(Stored entries)
········
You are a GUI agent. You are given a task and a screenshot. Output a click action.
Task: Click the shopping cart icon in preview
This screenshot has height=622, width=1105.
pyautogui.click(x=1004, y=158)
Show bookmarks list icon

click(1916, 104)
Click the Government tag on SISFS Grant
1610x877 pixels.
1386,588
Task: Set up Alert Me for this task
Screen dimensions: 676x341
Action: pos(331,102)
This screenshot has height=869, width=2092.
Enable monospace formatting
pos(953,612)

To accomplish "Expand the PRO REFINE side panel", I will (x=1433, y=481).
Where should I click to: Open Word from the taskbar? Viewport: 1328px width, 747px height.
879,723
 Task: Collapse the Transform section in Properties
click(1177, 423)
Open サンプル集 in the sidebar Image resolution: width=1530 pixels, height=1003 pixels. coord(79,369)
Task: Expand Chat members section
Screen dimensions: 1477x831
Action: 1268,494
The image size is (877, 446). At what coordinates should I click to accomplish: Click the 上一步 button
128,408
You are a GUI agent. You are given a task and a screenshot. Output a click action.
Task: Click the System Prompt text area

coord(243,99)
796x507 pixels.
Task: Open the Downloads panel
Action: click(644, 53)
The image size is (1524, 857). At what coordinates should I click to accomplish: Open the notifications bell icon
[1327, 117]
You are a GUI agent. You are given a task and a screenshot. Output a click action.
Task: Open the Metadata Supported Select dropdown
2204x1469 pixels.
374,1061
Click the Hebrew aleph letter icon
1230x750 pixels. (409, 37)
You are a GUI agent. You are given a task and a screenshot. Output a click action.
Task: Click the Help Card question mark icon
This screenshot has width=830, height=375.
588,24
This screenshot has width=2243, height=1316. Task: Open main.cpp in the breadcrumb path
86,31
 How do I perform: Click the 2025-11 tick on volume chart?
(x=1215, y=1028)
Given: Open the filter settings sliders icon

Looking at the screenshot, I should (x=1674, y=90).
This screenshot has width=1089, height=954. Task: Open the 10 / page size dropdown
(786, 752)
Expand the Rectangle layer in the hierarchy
········
### DIRECTIONS
In your reply, restate every entry exactly.

### WRITTEN RESPONSE
You are a GUI agent. You are given a task and a screenshot. Output a click action.
Task: Click the shopping cart icon in preview
This screenshot has height=622, width=1105.
pyautogui.click(x=1004, y=158)
Show bookmarks list icon

click(1916, 104)
Click the Government tag on SISFS Grant
1610x877 pixels.
1386,588
Task: Set up Alert Me for this task
Screen dimensions: 676x341
Action: pos(331,102)
This screenshot has height=869, width=2092.
Enable monospace formatting
pos(953,612)

To accomplish "Expand the PRO REFINE side panel", I will (x=1433, y=481).
Where should I click to: Open Word from the taskbar? Viewport: 1328px width, 747px height.
879,723
 Task: Collapse the Transform section in Properties
click(1177, 423)
Open サンプル集 in the sidebar Image resolution: width=1530 pixels, height=1003 pixels. coord(79,369)
Task: Expand Chat members section
Screen dimensions: 1477x831
Action: 1268,494
The image size is (877, 446). At what coordinates should I click to accomplish: Click the 上一步 button
128,408
You are a GUI agent. You are given a task and a screenshot. Output a click action.
Task: Click the System Prompt text area

coord(243,99)
796x507 pixels.
Task: Open the Downloads panel
Action: click(644, 53)
The image size is (1524, 857). At what coordinates should I click to accomplish: Open the notifications bell icon
[1327, 117]
You are a GUI agent. You are given a task and a screenshot. Output a click action.
Task: Open the Metadata Supported Select dropdown
2204x1469 pixels.
374,1061
Click the Hebrew aleph letter icon
1230x750 pixels. (409, 37)
You are a GUI agent. You are given a task and a screenshot. Output a click action.
Task: Click the Help Card question mark icon
This screenshot has width=830, height=375.
588,24
This screenshot has width=2243, height=1316. Task: Open main.cpp in the breadcrumb path
86,31
 How do I perform: Click the 2025-11 tick on volume chart?
(x=1215, y=1028)
Given: Open the filter settings sliders icon

Looking at the screenshot, I should (x=1674, y=90).
This screenshot has width=1089, height=954. Task: Open the 10 / page size dropdown
(786, 752)
Expand the Rectangle layer in the hierarchy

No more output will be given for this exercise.